Naloxone increases electrophysiological measures of selective information processing in humans

Abstract

The effects of the opiate antagonist naloxone on electrophysiological measures of human selective attention were examined utilizing a paradigm which dissociates selective information processing from any concurrent processes of general arousal that may be present. Subjects were injected with naloxone (2 mg, i.v.) or placebo prior to performing a three-channel selective listening task. The measure of selective attention was the difference between the auditory event-related potential (AERP) to a sequence of tones when they were attended and to the same sequence of tones when they were ignored. Typically, the AERP to attended channel tones is more negative, and this increased negativity is designated the attention effect. In this study, naloxone produced a significant augmentation of the AERP attention effect at frontal electrode sites, primarily by decreasing the negativity of AERPs to inattended tones.

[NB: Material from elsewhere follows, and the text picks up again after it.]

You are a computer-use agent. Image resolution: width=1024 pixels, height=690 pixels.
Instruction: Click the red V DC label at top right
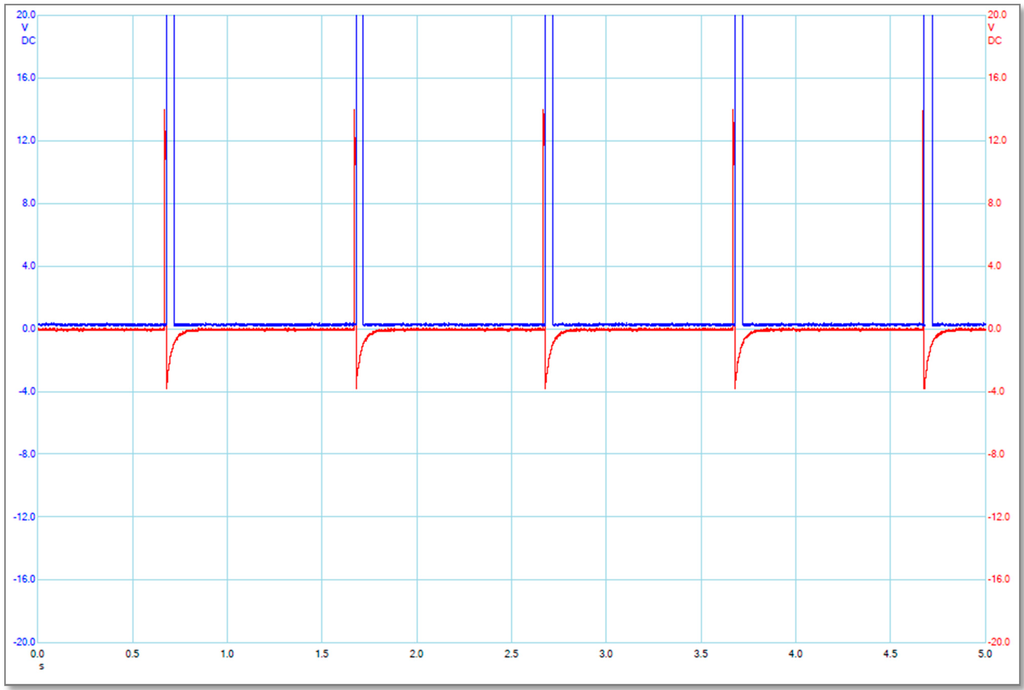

Naloxone had no effect on the AERPs from the undistracted and divided attention tasks or on the sensitivity of the AERP to a physical parameter of stimulus presentation, interstimulus interval. The effects of naloxone on selective attention appear to be independent of any alterations in arousal, as the drug had no effect on autonomic measures, reaction times, or auditory sensitivity, and the attention changes could be dissociated from any naloxone-induced alterations of mood. These data indicate that naloxone can have the specific effect of increasing AERP measures of selective information processing, thus suggesting a role for endogenous opioid peptides in the regulation of auditory selective attention in humans.